> SELECTED TEXT:
-- Opening Marker --
As a book writing coach, I’ve worked with many students to help them describe seasons in a way that makes the reader feels like they’re actually there in the story. And my favorite season to describe is Fall. Whether it’s taking a long stroll through beautiful foliage, apple picking with the kids, or curling up on the sofa with a good book, there’s something about Fall that brings me a sense of peace and returns me to a concrete work routine. Summer gets me out of my routine and pulls me away from my goals because of vacations, time off with the kids, or just bumming around in the sun; Fall magically helps me to refocus.
And do you know the best aspect about refocusing? It’s refocusing with accountability. When you refocus on your goals for the year, if you include someone with whom you can be accountable, it’s much more likely that you’ll finish 2018 having accomplished what you set out to do.
Refocus Your Goals With Accountability
Last fall, I had to pause my workout sessions with Brent, my trainer, because I had minor surgery that required two weeks’ recuperation. After that, Brent and his wife had a baby, and he took off for ten days of family time. Then I was traveling, and during that trip, I contracted a nasty bronchitis that turned into pneumonia. When I was finally well again, Brent got sick and was out for two weeks because either he or his kids were sick. When we started back up, his new baby was seven weeks old, and I was out of shape. I hadn’t worked out for nine weeks.
Of course, I could have worked out by myself during that time, but I didn’t. I have no excuses because we have a home gym complete with a full set of weights, a workout bench, a treadmill, and a gym-quality elliptical trainer—all the tools I needed to keep up with my exercise program. But when I lost the accountability, I lost my motivation. If I hadn’t restarted my sessions with Brent, it’s quite likely that my exercise program would have ended there.
I don’t know if you’re a goal-setter, but I’ve become one—somewhat reluctantly. I don’t like to set goals because I don’t really want to be accountable to them. I don’t want to set a goal and fail, so I prefer just not to do it. And yet, if I don’t set goals, I don’t accomplish anything significant. This is especially true if I need to refocus back on my original goals.
When I first started the practice of goal-setting as a book writing coach, I’d write down my ultimate goals and hope they’d come to fruition. But that wasn’t a realistic approach. I had to break each goal into smaller steps and execute those steps to move forward. There are tons of books on how to set goals and break them into smaller tasks, and that’s all well and good. But these resources weren’t helpful to me until I added the layer of accountability. I need to have someone to answer to.
This is especially true if you’re writing a book. If you want to write your book, you not only need a step-by-step plan, you also need structure and accountability. It takes a year to write a book, and it isn’t reasonable to expect that you’ll keep going and going week after week, for fifty-two weeks, without a little kick in the pants every now and then from a book writing coach.
-- Closing Marker --
> RECORDED INFORMATION:
-- Opening Marker --
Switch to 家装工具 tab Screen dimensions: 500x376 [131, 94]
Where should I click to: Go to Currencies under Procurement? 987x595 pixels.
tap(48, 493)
-- Closing Marker --
-- Opening Marker --
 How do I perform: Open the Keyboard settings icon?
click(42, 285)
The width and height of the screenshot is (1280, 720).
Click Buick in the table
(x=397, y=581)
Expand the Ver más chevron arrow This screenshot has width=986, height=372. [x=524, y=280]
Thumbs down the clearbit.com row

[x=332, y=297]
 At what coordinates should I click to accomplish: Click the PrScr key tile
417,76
-- Closing Marker --
-- Opening Marker --
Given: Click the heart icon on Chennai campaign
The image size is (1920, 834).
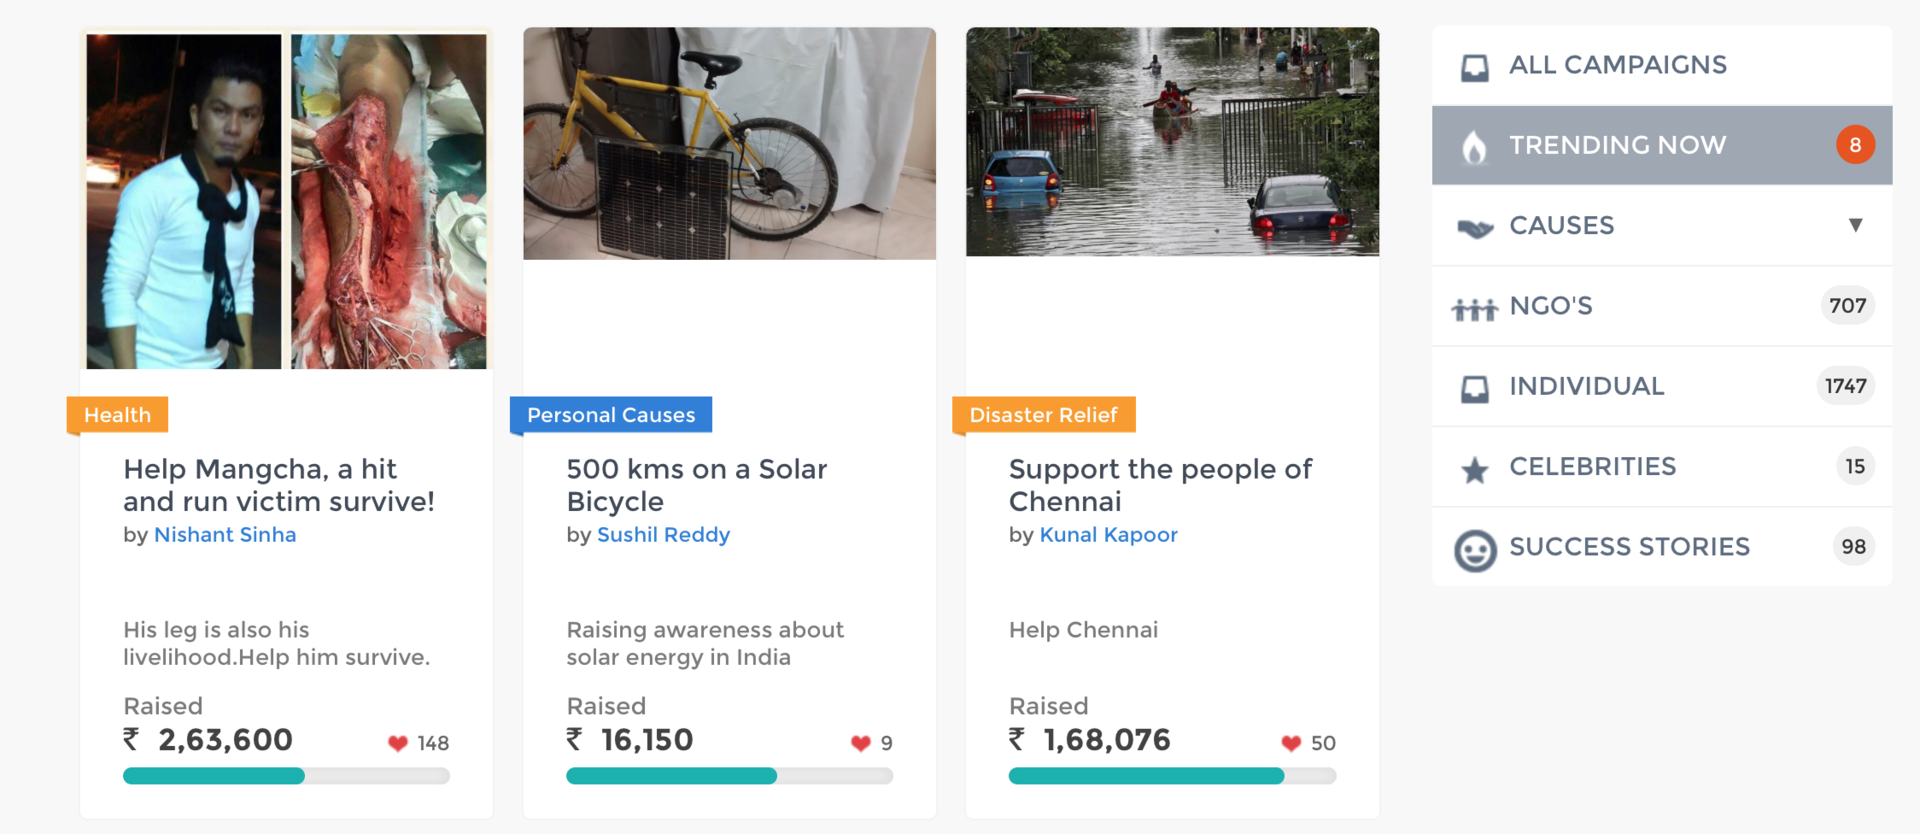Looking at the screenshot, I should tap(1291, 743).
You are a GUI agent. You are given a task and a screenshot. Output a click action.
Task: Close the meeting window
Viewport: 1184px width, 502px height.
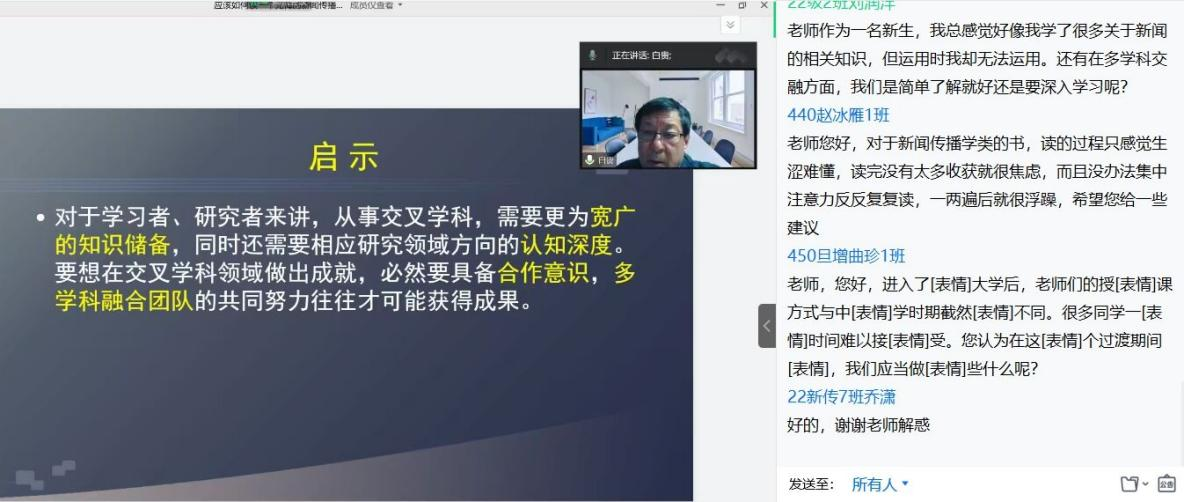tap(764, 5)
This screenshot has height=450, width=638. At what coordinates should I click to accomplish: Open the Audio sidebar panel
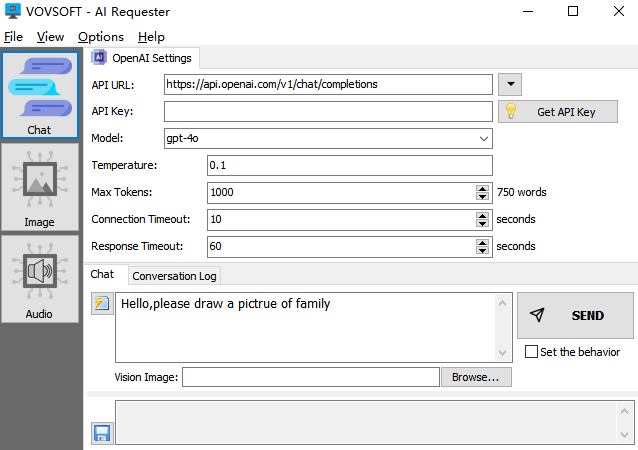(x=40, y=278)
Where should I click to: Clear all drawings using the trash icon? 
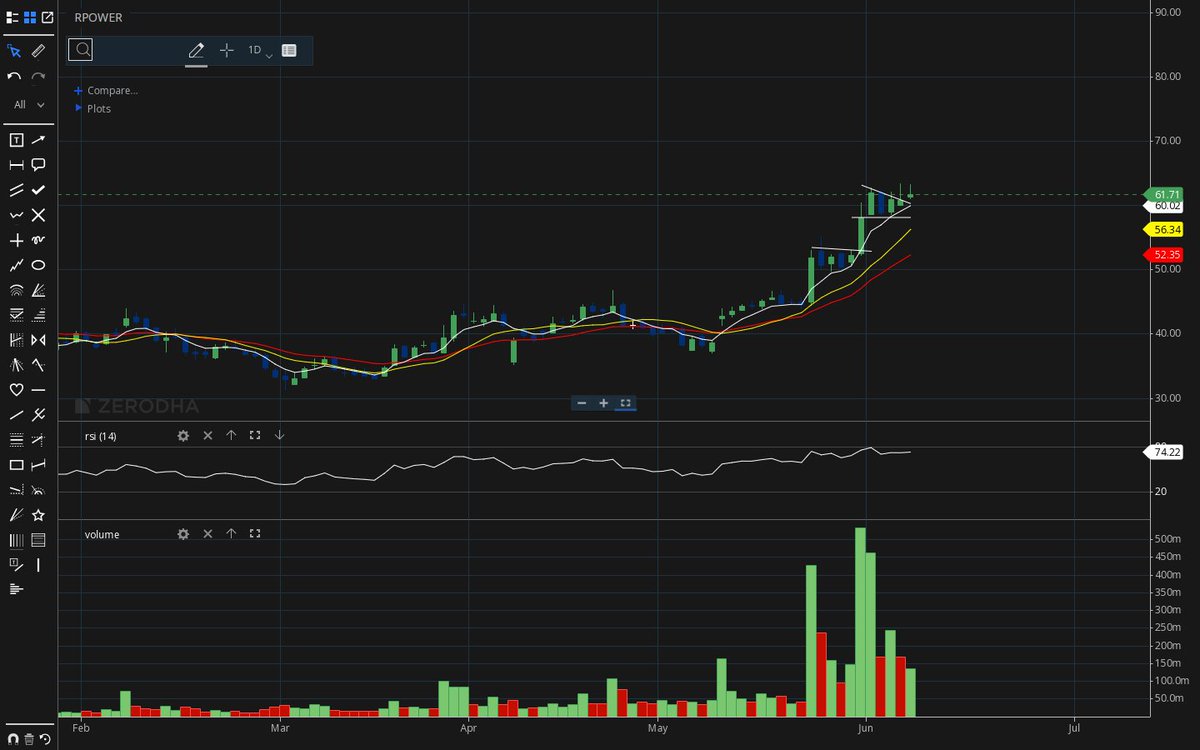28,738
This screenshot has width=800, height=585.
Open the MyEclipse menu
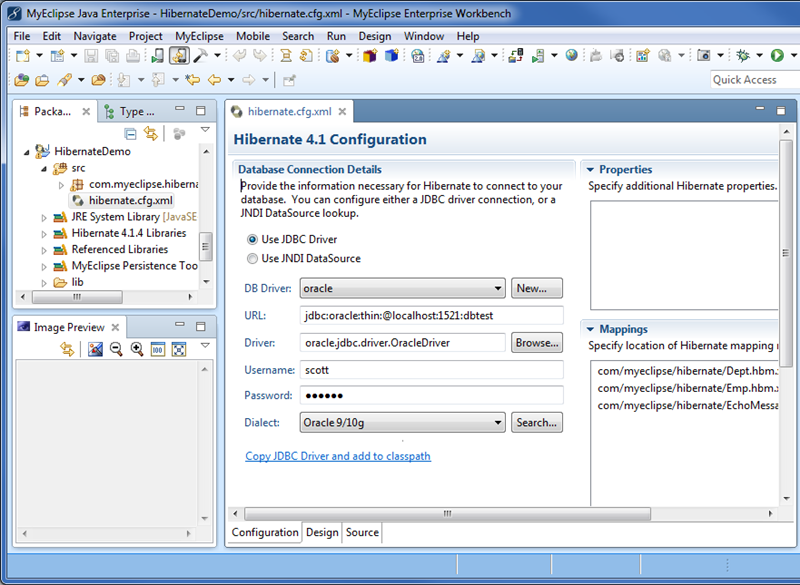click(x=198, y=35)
-- Closing Marker --
> AIM OF THE TASK: In the text on refocusing goals with accountability, why did the writer skip exercising during the nine-week break despite having a full home gym? Answer in one to three sentences. Draw only on the text, not on the rows.

> SOLUTION FOR THIS EXERCISE: The writer lost motivation after losing the accountability that came with the sessions with Brent. Without someone to answer to, the writer didn't work out alone, and the exercise program likely would have ended if the sessions hadn't restarted.